> [WHAT NEEDS TO BE DONE]: The answer should be each line from the entries below that has the word "field" in it.

> [Stored data]:

=== Begin Enclosure ===

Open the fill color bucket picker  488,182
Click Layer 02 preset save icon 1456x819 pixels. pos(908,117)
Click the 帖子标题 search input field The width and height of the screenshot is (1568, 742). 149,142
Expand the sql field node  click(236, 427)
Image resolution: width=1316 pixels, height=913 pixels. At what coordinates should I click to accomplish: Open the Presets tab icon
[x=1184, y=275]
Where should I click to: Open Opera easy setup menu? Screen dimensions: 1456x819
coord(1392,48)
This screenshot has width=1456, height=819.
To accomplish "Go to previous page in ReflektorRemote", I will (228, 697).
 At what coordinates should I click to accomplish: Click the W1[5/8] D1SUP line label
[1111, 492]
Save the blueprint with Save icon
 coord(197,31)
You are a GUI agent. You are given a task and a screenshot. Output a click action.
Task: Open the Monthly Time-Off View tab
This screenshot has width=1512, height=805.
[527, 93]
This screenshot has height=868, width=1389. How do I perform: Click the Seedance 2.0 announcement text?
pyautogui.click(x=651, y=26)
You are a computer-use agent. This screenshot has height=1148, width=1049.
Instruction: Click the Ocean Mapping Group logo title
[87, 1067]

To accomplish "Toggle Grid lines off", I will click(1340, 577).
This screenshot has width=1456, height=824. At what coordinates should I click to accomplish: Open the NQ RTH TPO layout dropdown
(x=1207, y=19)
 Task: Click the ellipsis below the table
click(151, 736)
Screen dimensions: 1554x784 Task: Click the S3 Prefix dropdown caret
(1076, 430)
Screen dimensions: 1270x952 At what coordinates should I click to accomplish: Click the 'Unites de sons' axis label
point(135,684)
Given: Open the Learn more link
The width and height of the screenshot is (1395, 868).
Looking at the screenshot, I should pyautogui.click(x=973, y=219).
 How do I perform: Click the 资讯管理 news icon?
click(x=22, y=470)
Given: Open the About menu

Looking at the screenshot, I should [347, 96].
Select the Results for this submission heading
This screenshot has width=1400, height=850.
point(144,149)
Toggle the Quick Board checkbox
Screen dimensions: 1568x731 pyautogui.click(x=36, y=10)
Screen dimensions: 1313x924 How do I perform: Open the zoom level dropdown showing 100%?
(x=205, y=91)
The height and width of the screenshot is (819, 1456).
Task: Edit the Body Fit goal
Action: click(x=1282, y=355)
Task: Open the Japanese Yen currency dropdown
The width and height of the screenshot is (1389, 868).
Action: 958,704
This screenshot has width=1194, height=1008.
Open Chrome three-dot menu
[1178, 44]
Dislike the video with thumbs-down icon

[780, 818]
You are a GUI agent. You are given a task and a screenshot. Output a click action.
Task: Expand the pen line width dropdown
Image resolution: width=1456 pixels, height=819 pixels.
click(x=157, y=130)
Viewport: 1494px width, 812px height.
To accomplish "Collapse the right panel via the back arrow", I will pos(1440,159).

=== End Enclosure ===

> [SOLUTION]:
Click the 帖子标题 search input field The width and height of the screenshot is (1568, 742). 149,142
Expand the sql field node  click(236, 427)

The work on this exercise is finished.